Barr’s vacant chair at House hearing wasn’t the first empty seat to make waves in US politics – USA TODAY
Attorney General William Barr made good Thursday on his threat to skip a House hearing into Russian interference in the 2016 election
Democrats on the House Judiciary Committee set up a chair and place card for Attorney General William Barr on Thursday, knowing the seat would remain empty because Barr had already refused to attend the hearing on special counsel Robert Mueller’s report.
Rep. Steve Cohen, D-Tenn., later added a glass chicken to Barr’s empty place at the witness table, implying Barr was too afraid to testify. He also brought a bucket of KFC to the hearing and tweeted the night before about #ChickenBarr.
Barr’s no-show came on the heels of Wednesday’s contentious appearance before the Senate Judiciary Committee where Democrats grilled the attorney general on the summaries of Mueller’s conclusions that he supplied ahead of the redacted report’s release and his decision not to charge President Donald Trump with obstruction of justice.
House Judiciary Committee Chairman Jerry Nadler, D-N.Y., said Barr had objected to being questioned by lawyers hired by the committee and its members and to the possibility of extended questioning behind closed doors.
For Nadler, Barr’s empty seat symbolized the “challenge” facing the Congress under President Trump. Citing the Trump administration’s failures to honor congressional requests and what he sees as the president’s desire to render the body “inert as a separate and co-equal branch of government,” Nadler said the nation is facing a “clear and present danger” to the constitutional order.
“History will judge us for how we face this challenge,” Nadler said.
As we await history’s verdict, here’s a look back at some other famous, and infamous, empty chairs from our nation’s political past:
Four empty seats at hearing on Watergate break-in
Even before President Richard Nixon’s re-election in 1972, Rep. Wright Patman, D-Texas, was trying to get four Nixon aides to answer questions about the June break-in at the Democratic National Committee headquarters: former Attorney General and Nixon campaign committee chairman John Mitchell, Clark McGregor – who replaced Mitchell on the campaign, Nixon campaign fundraiser Maurice Stans and White House counsel John Dean.

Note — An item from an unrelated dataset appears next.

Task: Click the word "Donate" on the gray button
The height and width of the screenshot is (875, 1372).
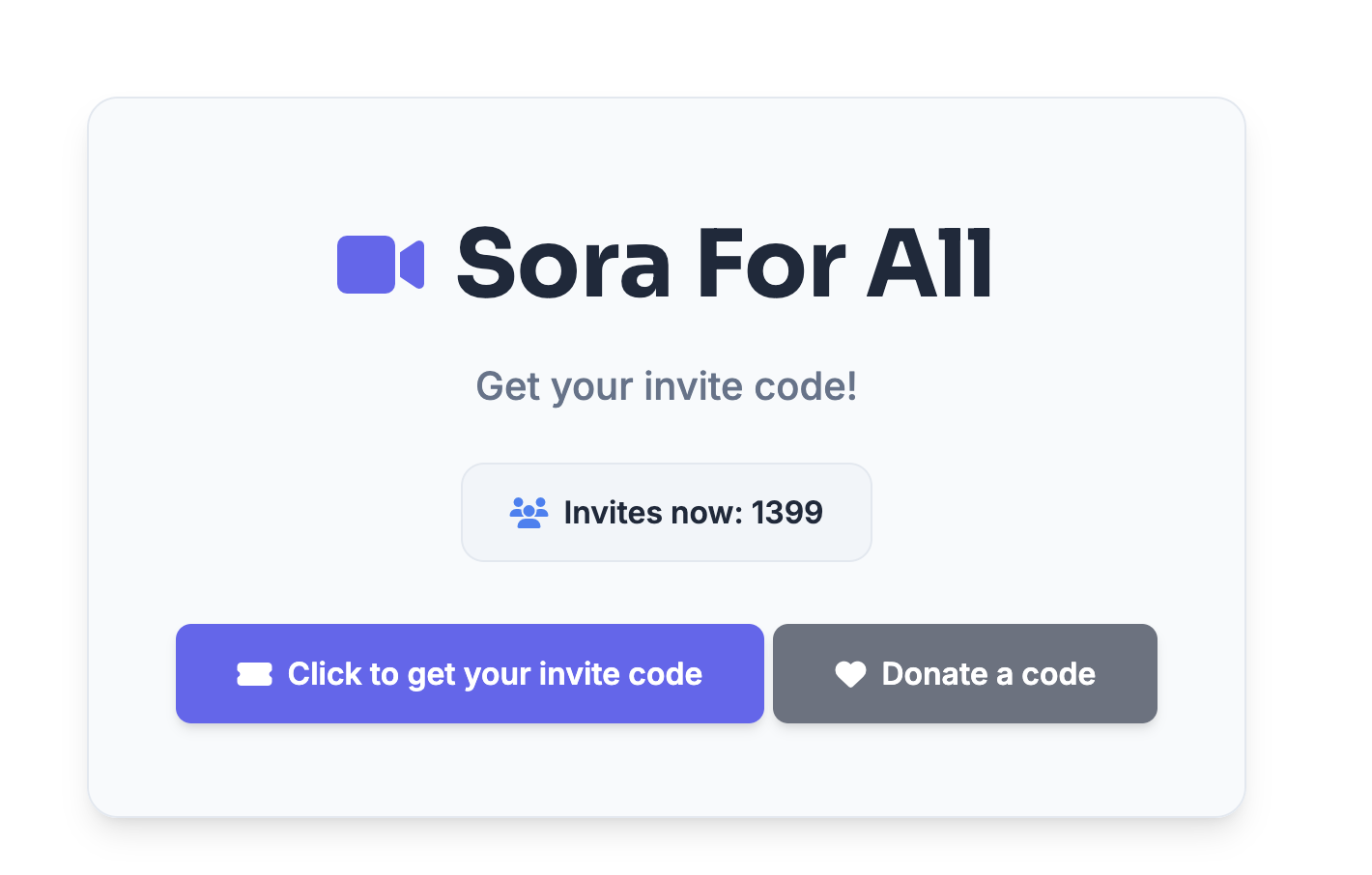Action: click(934, 674)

The four men did not show up when Patman, the chairman of the House Banking Committee, summoned them to appear before his committee in October 1972 to answer questions about how Nixon campaign funds ended up in the bank account of one of the Watergate burglars. The New York Times reported the first three men did not appear on the advice of their attorneys, while Dean claimed executive privilege.
Patman knew the men weren’t coming, but he set up four empty chairs for them anyway and questioned them for an hour, a former investigator for Patman told Slate’s “Slow Burn” podcast.
“President Nixon is responsible for those four empty chairs,” Patman declared, saying the administration had “pulled down an iron curtain of secrecy.”
Wilbur Ross skips Appropriations hearing
Commerce Secretary Wilbur Ross canceled a scheduled appearance before the House Appropriations Committee last month, offering to send his deputies to testify in his place. the committee rejected the offer and held a hearing with an empty seat marked for Ross.
Roll Call reported that Rep. José Serrano, D-N.Y., addressed the chair and said, “Secretary Ross had no schedule conflicts to speak of and no other excuse other than the fact that he simply didn’t want to appear before this subcommittee and be held personally accountable.”
Rep. Tom Graves, R-Ga., lamented the decision not to allow Ross’ aides to testify.
“You have people here, ready to answer the questions,” Graves said, according to Roll Call. “Yet today’s hearing has to be about an empty chair, so maybe it’s a little bit more theater today and less about accountability and transparency,” Graves also said.
Google skips Senate Intelligence hearing
Search giant Google and its parent company Alphabet outraged lawmakers in September when they refused to send Google CEO Sundar Pichai or Alphabet’s chief executive Larry Page to testify before a Senate Intelligence Committee hearing on election interference.
While the top executives from other tech companies, including Facebook and Twitter showed up to answer senators’ questions, Google was represented at the hearing with an empty chair. Sen. Kamala Harris, D-Calif., referred to the company as “the invisible witness.”
Clint Eastwood debates empty chair at 2012 RNC
Clint Eastwood’s performance at the August 2012 Republican National Convention in Tampa Bay, Florida, was widely panned after the actor used his time on stage to debate an empty chair meant to represent then-President Barack Obama who was seeking re-election.
The words “rambling” and “incoherent” were used by many commentators describing Eastwood’s speech, which featured occasional exchanges with an invisible Obama.
When asked by Esquire in 2016 what “troubles” him most, Eastwood said, “I guess when I did that silly thing at the Republican convention, talking to the chair.”